* **Task brief**:
Please copy out each entry, word for word.

* **Task data**:
____
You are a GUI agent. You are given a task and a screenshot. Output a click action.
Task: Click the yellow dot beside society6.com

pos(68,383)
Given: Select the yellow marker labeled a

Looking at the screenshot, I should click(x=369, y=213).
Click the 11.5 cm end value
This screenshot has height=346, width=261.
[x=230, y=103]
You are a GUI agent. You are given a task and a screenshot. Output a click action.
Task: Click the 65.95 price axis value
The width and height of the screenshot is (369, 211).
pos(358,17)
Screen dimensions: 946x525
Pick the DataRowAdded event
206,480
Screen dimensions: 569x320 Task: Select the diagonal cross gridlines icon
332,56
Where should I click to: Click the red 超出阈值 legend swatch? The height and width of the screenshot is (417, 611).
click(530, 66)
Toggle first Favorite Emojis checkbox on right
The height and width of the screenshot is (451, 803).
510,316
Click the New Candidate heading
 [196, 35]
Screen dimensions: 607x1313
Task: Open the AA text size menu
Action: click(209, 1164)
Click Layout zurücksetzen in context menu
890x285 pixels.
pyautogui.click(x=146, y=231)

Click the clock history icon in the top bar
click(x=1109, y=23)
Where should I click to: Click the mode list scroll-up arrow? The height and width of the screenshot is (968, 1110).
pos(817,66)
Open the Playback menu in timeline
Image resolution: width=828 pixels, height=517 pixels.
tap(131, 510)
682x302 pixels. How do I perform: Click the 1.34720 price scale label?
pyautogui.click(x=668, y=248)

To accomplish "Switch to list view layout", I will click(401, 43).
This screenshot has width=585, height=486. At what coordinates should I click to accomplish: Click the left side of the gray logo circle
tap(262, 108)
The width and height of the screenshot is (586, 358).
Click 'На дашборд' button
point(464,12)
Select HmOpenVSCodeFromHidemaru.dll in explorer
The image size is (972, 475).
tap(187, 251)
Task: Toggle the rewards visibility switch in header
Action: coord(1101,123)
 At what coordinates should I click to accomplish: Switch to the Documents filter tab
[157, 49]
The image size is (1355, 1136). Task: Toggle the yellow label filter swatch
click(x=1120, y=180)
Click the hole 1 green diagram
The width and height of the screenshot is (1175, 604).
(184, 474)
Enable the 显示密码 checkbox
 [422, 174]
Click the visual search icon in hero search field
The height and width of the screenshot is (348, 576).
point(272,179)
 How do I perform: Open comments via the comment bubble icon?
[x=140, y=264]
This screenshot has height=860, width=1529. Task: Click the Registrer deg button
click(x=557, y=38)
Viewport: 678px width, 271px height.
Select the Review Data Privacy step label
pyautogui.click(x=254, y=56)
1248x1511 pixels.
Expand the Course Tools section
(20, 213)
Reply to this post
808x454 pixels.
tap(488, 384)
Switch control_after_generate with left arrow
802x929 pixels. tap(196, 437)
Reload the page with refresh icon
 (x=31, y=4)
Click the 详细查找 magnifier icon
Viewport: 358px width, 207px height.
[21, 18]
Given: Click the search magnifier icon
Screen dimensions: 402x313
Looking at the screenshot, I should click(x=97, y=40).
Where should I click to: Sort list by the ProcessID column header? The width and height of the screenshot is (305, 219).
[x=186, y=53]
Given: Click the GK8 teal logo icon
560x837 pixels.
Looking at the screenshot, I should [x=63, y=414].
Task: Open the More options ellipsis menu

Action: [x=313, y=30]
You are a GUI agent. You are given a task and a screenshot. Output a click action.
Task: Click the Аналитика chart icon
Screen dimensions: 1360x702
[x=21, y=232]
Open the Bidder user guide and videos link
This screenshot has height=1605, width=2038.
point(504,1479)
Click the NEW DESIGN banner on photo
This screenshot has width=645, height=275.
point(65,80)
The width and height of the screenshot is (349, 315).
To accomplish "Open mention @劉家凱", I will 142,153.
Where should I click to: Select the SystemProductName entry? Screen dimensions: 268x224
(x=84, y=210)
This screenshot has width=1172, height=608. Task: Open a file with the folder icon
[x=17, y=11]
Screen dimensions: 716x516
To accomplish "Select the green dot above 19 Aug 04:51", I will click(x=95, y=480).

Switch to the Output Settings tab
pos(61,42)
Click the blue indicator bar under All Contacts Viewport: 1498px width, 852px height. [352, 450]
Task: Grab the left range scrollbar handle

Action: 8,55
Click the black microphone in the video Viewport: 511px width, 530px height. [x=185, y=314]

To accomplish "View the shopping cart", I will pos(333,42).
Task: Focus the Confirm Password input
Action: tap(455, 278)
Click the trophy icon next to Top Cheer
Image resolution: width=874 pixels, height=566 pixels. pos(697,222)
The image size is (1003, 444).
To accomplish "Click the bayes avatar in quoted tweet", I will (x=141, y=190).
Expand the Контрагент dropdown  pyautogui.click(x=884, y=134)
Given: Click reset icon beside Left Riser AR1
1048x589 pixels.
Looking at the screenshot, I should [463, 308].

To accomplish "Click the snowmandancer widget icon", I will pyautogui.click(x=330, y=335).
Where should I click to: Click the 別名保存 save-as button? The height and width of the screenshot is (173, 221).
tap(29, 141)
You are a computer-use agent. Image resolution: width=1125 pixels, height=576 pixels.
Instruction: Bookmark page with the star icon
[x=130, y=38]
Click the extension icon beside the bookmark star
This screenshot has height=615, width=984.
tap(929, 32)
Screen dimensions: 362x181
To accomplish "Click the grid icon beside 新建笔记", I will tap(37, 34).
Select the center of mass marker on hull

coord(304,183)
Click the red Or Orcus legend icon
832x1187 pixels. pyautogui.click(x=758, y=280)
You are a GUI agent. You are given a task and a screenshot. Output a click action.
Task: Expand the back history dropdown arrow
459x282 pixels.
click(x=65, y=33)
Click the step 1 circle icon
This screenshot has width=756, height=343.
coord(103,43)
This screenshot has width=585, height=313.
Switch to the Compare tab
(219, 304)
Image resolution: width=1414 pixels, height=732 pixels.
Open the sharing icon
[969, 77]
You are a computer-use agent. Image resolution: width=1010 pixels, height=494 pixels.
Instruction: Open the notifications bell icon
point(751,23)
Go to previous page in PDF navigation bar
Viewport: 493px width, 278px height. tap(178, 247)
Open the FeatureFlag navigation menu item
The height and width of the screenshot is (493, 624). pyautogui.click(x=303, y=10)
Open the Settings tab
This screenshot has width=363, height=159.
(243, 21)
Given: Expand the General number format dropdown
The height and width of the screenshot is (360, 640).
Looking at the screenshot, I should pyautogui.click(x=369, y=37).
____
* **Result of this task**:
You are a GUI agent. You are given a task and a screenshot. Output a click action.
Task: Click the yellow dot beside society6.com

pos(68,383)
Given: Select the yellow marker labeled a

Looking at the screenshot, I should click(x=369, y=213).
Click the 11.5 cm end value
This screenshot has height=346, width=261.
[x=230, y=103]
You are a GUI agent. You are given a task and a screenshot. Output a click action.
Task: Click the 65.95 price axis value
The width and height of the screenshot is (369, 211).
pos(358,17)
Screen dimensions: 946x525
Pick the DataRowAdded event
206,480
Screen dimensions: 569x320 Task: Select the diagonal cross gridlines icon
332,56
Where should I click to: Click the red 超出阈值 legend swatch? The height and width of the screenshot is (417, 611).
click(530, 66)
Toggle first Favorite Emojis checkbox on right
The height and width of the screenshot is (451, 803).
510,316
Click the New Candidate heading
 [196, 35]
Screen dimensions: 607x1313
Task: Open the AA text size menu
Action: click(209, 1164)
Click Layout zurücksetzen in context menu
890x285 pixels.
pyautogui.click(x=146, y=231)

Click the clock history icon in the top bar
click(x=1109, y=23)
Where should I click to: Click the mode list scroll-up arrow? The height and width of the screenshot is (968, 1110).
pos(817,66)
Open the Playback menu in timeline
Image resolution: width=828 pixels, height=517 pixels.
tap(131, 510)
682x302 pixels. How do I perform: Click the 1.34720 price scale label?
pyautogui.click(x=668, y=248)

To accomplish "Switch to list view layout", I will click(401, 43).
This screenshot has width=585, height=486. At what coordinates should I click to accomplish: Click the left side of the gray logo circle
tap(262, 108)
The width and height of the screenshot is (586, 358).
Click 'На дашборд' button
point(464,12)
Select HmOpenVSCodeFromHidemaru.dll in explorer
The image size is (972, 475).
tap(187, 251)
Task: Toggle the rewards visibility switch in header
Action: coord(1101,123)
 At what coordinates should I click to accomplish: Switch to the Documents filter tab
[157, 49]
The image size is (1355, 1136). Task: Toggle the yellow label filter swatch
click(x=1120, y=180)
Click the hole 1 green diagram
The width and height of the screenshot is (1175, 604).
(184, 474)
Enable the 显示密码 checkbox
 [422, 174]
Click the visual search icon in hero search field
The height and width of the screenshot is (348, 576).
point(272,179)
 How do I perform: Open comments via the comment bubble icon?
[x=140, y=264]
This screenshot has height=860, width=1529. Task: Click the Registrer deg button
click(x=557, y=38)
Viewport: 678px width, 271px height.
Select the Review Data Privacy step label
pyautogui.click(x=254, y=56)
1248x1511 pixels.
Expand the Course Tools section
(20, 213)
Reply to this post
808x454 pixels.
tap(488, 384)
Switch control_after_generate with left arrow
802x929 pixels. tap(196, 437)
Reload the page with refresh icon
 (x=31, y=4)
Click the 详细查找 magnifier icon
Viewport: 358px width, 207px height.
[21, 18]
Given: Click the search magnifier icon
Screen dimensions: 402x313
Looking at the screenshot, I should click(x=97, y=40).
Where should I click to: Sort list by the ProcessID column header? The width and height of the screenshot is (305, 219).
[x=186, y=53]
Given: Click the GK8 teal logo icon
560x837 pixels.
Looking at the screenshot, I should [x=63, y=414].
Task: Open the More options ellipsis menu

Action: [x=313, y=30]
You are a GUI agent. You are given a task and a screenshot. Output a click action.
Task: Click the Аналитика chart icon
Screen dimensions: 1360x702
[x=21, y=232]
Open the Bidder user guide and videos link
This screenshot has height=1605, width=2038.
point(504,1479)
Click the NEW DESIGN banner on photo
This screenshot has width=645, height=275.
point(65,80)
The width and height of the screenshot is (349, 315).
To accomplish "Open mention @劉家凱", I will 142,153.
Where should I click to: Select the SystemProductName entry? Screen dimensions: 268x224
(x=84, y=210)
This screenshot has width=1172, height=608. Task: Open a file with the folder icon
[x=17, y=11]
Screen dimensions: 716x516
To accomplish "Select the green dot above 19 Aug 04:51", I will click(x=95, y=480).

Switch to the Output Settings tab
pos(61,42)
Click the blue indicator bar under All Contacts Viewport: 1498px width, 852px height. [352, 450]
Task: Grab the left range scrollbar handle

Action: 8,55
Click the black microphone in the video Viewport: 511px width, 530px height. [x=185, y=314]

To accomplish "View the shopping cart", I will pos(333,42).
Task: Focus the Confirm Password input
Action: tap(455, 278)
Click the trophy icon next to Top Cheer
Image resolution: width=874 pixels, height=566 pixels. pos(697,222)
The image size is (1003, 444).
To accomplish "Click the bayes avatar in quoted tweet", I will (x=141, y=190).
Expand the Контрагент dropdown  pyautogui.click(x=884, y=134)
Given: Click reset icon beside Left Riser AR1
1048x589 pixels.
Looking at the screenshot, I should [463, 308].

To accomplish "Click the snowmandancer widget icon", I will pyautogui.click(x=330, y=335).
Where should I click to: Click the 別名保存 save-as button? The height and width of the screenshot is (173, 221).
tap(29, 141)
You are a computer-use agent. Image resolution: width=1125 pixels, height=576 pixels.
Instruction: Bookmark page with the star icon
[x=130, y=38]
Click the extension icon beside the bookmark star
This screenshot has height=615, width=984.
tap(929, 32)
Screen dimensions: 362x181
To accomplish "Click the grid icon beside 新建笔记", I will tap(37, 34).
Select the center of mass marker on hull

coord(304,183)
Click the red Or Orcus legend icon
832x1187 pixels. pyautogui.click(x=758, y=280)
You are a GUI agent. You are given a task and a screenshot. Output a click action.
Task: Expand the back history dropdown arrow
459x282 pixels.
click(x=65, y=33)
Click the step 1 circle icon
This screenshot has width=756, height=343.
coord(103,43)
This screenshot has width=585, height=313.
Switch to the Compare tab
(219, 304)
Image resolution: width=1414 pixels, height=732 pixels.
Open the sharing icon
[969, 77]
You are a computer-use agent. Image resolution: width=1010 pixels, height=494 pixels.
Instruction: Open the notifications bell icon
point(751,23)
Go to previous page in PDF navigation bar
Viewport: 493px width, 278px height. tap(178, 247)
Open the FeatureFlag navigation menu item
The height and width of the screenshot is (493, 624). pyautogui.click(x=303, y=10)
Open the Settings tab
This screenshot has width=363, height=159.
(243, 21)
Given: Expand the General number format dropdown
The height and width of the screenshot is (360, 640).
Looking at the screenshot, I should pyautogui.click(x=369, y=37).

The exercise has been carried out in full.